Ask Your Question

Revision history [back]

click to hide/show revision 1
initial version

I've never run openstack on suse, but my guess is that are are running into an issue that is similar to something I have seen on RHEL.

The current open vswitch vif-plugging mechanism creates a tap device for each VM NIC, then has libvirt use that tap using an <interface type="ethernet" device="tapX">

This works fine on Ubuntu, but some distros have things locked down a bit more, which seems to prevent libvirt from using these tap devices.

I've seen some success working around this issue on RHEL by doing some combination of the following changes to "/etc/libvirt/qemu.conf" and then restarting libvirt:

Uncomment the line:

cgroup_controllers = [ "cpu", "devices", "memory" ]

Uncomment the following lines and add the reference to "/dev/net/tun": cgroup_device_acl = [ "/dev/null", "/dev/full", "/dev/zero", "/dev/random", "/dev/urandom", "/dev/ptmx", "/dev/kvm", "/dev/kqemu", "/dev/rtc", "/dev/hpet", "/dev/net/tun" ]

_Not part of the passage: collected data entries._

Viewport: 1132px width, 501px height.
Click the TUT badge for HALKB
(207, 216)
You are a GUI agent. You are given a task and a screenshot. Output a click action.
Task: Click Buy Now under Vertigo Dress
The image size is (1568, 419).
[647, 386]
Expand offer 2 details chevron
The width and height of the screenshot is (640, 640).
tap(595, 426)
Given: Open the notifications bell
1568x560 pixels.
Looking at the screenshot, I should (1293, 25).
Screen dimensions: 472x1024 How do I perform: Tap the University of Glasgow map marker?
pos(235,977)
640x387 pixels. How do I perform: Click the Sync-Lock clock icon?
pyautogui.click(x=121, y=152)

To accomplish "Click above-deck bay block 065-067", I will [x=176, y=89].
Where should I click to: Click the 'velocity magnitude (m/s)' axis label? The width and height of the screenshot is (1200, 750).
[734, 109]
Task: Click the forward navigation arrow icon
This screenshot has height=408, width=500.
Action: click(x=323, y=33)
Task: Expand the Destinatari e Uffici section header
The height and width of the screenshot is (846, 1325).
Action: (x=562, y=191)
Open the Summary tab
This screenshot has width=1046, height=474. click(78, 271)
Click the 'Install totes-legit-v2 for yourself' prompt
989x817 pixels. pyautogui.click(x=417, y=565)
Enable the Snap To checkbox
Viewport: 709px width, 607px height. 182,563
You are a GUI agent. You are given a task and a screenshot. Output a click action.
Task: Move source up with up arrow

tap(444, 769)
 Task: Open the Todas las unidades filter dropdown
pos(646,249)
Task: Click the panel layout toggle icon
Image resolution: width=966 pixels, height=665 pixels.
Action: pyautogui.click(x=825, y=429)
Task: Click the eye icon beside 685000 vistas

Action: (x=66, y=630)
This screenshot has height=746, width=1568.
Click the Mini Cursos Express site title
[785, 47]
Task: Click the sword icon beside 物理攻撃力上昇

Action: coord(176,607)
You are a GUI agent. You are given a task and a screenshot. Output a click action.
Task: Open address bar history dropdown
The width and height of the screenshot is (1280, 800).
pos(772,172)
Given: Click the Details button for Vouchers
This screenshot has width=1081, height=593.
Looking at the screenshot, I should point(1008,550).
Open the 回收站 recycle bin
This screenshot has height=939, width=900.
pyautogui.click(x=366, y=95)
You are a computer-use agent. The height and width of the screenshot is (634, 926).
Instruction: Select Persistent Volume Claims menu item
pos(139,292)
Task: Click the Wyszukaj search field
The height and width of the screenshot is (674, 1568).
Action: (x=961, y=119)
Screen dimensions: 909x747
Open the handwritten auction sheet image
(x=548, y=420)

uncomment and set clear_emulator_capabilities=0

Also change the user to run as root user = "root" group = "root"

That said, if you're thinking about using this in production, you will have to put some time into exploring whether these changes are something you are comfortable with, as I believe the implication is that a malicious user that finds a way to break out of the KVM isolation would have root on your box, rather than just the permissions of the libvirt user.

It may also be the case that some of these problems go away if we instead set the permissions on the tap device to correspond to the libvirt user after creating it... I'm not really sure.

If you have any luck exploring this or have suggestions on how we can change the vif-plugging to work better on SUSE, let me know.